Liste todas as expressões que aparecem entre aspas no trecho selecionado.

Trecho selecionado:
━━━━━━━━━━

Um exemplo recente dessa contribuição foram as “Redes solidárias” que as federadas filiadas à FEBRAPSI organizaram para oferecer atendimento emergencial online e gratuito durante a pandemia. Foi uma iniciativa bem sucedida que ajudou a um grande número de pessoas que puderam ter uma escuta às imensas angústias presentes durante a pandemia. Nos mesmos moldes está sendo oferecido apoio emocional por nossos membros através do “SOS Amazonas”, região brasileira que passa por uma crise grave para atender pacientes com COVID-19. Esse projeto tem uma parceria com os Médicos sem Fronteiras. Vários membros de nossas federadas trabalharam ou trabalham em instituições públicas, universidades ou organizações não governamentais. Todos certamente têm relatos sobre o valor da escuta psicanalítica quando transformada em palavras de ajuda emocional e com poder de fazer pensar, mesmo que fora do enquadre clássico. Sempre há um espaço mental a ser fertilizado pela psicanálise. No momento atual do país e do mundo a psicanálise se faz mais necessária. A polarização política cada vez mais intensa representa e simultaneamente leva a dificuldades de lidar com diferenças e com a ambivalência afetiva, já que predomina o ódio. Diferente do que mencionei acima sobre a minha definição de saúde mental nesses momentos se enaltecem os narcisismos das pequenas diferenças e os narcisismos malignos, o que não costuma acabar em boas soluções. Uma importante contribuição é debater com frequência essas questões, o que é feito na FEBRAPSI no Observatório Psicanalítico que é um grupo de discussão de textos relacionados a acontecimentos culturais e sociais com repercussões psicanalíticas. As estratégias possíveis certamente terão um espaço de debate no próximo Congresso Brasileiro de Psicanálise a se realizar em março/2022 com o tema “Laços: o Eu e o mundo”.

━━━━━━━━━━

Trechos de um conjunto de dados
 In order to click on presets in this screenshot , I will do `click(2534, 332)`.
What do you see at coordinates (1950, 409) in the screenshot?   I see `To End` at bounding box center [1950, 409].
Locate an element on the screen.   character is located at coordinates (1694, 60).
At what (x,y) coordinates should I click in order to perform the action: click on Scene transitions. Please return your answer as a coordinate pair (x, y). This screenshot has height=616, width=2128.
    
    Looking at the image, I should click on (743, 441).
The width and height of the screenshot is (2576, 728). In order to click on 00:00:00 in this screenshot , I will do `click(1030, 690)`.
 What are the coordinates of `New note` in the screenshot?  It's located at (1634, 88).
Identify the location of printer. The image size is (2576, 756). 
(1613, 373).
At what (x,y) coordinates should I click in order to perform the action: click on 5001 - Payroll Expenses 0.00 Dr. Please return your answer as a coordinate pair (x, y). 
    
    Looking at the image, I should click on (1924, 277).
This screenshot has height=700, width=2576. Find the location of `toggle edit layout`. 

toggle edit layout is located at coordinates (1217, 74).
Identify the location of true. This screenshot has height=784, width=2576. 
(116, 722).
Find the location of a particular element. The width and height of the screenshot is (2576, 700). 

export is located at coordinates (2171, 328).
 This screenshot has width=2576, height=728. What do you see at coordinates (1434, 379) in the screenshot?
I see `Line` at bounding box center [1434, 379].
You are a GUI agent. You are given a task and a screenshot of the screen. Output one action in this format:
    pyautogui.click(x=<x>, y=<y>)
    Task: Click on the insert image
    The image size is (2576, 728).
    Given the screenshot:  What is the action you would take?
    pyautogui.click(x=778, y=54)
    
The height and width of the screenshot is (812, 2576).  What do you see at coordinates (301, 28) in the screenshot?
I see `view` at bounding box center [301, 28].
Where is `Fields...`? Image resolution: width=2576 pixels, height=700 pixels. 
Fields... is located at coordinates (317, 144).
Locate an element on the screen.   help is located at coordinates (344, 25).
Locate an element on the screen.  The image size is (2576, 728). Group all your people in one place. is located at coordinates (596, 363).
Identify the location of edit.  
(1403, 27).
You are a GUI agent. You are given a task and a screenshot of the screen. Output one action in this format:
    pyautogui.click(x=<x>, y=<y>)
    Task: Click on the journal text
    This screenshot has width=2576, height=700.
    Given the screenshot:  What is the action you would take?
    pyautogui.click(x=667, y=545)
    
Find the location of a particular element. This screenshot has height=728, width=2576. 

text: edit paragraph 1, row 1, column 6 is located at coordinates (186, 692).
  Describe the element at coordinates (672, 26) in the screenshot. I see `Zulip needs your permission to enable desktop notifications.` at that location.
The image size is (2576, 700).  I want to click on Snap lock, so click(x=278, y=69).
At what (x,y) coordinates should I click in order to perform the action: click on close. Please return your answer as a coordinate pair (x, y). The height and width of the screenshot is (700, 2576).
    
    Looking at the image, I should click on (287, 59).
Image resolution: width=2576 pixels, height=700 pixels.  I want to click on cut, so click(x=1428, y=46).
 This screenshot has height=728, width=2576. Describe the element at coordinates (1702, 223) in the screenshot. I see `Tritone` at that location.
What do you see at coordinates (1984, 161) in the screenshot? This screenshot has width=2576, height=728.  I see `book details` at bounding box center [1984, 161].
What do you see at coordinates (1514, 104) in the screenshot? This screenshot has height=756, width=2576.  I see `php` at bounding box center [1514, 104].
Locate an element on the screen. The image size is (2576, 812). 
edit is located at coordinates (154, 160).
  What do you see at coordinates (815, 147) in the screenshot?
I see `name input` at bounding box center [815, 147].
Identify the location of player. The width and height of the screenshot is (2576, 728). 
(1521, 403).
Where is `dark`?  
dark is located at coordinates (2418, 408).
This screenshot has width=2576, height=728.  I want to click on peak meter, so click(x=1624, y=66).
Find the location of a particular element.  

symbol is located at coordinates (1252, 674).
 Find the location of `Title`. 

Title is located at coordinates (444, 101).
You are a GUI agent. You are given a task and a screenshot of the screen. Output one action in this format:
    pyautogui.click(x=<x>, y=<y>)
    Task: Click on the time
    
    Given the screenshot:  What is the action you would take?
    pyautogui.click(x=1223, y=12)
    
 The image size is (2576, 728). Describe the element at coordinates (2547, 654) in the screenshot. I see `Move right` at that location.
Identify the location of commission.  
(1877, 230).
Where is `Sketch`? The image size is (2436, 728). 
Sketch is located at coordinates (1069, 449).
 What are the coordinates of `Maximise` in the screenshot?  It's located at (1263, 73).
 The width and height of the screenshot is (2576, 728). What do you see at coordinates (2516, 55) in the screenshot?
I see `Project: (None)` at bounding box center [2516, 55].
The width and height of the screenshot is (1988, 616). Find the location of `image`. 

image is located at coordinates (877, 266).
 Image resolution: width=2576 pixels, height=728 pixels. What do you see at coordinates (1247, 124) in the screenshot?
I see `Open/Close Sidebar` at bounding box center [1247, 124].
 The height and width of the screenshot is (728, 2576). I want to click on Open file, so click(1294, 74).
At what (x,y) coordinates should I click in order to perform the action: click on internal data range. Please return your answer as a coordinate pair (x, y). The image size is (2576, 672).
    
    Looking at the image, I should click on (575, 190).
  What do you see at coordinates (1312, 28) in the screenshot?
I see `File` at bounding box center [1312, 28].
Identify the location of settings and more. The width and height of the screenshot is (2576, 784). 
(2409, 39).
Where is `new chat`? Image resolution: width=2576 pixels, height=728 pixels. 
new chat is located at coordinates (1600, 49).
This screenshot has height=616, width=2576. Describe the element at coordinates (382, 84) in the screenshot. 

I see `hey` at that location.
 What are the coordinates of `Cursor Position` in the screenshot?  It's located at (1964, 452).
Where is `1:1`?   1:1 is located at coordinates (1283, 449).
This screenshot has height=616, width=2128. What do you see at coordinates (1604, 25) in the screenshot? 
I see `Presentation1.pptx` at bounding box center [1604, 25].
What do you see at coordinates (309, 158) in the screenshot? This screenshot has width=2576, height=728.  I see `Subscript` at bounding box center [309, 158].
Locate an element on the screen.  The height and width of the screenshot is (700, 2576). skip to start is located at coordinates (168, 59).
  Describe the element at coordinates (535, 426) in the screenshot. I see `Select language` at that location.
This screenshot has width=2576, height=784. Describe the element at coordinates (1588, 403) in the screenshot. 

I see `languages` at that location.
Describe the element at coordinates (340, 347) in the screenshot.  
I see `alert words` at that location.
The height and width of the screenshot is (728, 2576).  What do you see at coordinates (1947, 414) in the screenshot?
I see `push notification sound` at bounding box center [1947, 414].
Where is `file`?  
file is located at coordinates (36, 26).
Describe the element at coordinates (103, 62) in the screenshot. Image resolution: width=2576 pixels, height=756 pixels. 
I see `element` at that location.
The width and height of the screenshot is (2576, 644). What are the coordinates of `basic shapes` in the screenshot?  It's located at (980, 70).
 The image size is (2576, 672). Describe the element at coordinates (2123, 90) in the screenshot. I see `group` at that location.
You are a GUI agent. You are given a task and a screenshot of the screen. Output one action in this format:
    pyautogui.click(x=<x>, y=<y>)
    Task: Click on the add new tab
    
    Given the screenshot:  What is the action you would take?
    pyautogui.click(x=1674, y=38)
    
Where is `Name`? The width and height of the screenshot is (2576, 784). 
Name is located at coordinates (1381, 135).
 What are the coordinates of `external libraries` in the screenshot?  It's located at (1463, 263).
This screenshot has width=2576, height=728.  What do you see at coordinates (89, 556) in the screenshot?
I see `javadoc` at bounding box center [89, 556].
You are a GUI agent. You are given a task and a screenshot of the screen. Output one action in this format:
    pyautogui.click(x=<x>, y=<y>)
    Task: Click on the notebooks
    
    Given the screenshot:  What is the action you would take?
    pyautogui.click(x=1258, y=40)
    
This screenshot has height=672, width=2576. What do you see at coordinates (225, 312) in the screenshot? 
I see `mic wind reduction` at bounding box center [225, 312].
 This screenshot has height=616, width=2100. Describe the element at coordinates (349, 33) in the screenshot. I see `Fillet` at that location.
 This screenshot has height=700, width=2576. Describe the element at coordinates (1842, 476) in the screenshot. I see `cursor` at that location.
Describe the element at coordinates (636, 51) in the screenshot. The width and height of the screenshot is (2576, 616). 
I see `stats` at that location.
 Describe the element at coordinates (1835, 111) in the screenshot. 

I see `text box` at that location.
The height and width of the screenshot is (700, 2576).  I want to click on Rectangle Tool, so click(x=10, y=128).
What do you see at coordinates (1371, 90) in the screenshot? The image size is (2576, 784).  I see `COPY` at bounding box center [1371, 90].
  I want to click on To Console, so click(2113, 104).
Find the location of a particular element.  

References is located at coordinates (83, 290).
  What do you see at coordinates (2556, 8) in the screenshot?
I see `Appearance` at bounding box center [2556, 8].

━━━━━━━━━━

Solução:
Redes solidárias
SOS Amazonas
Laços: o Eu e o mundo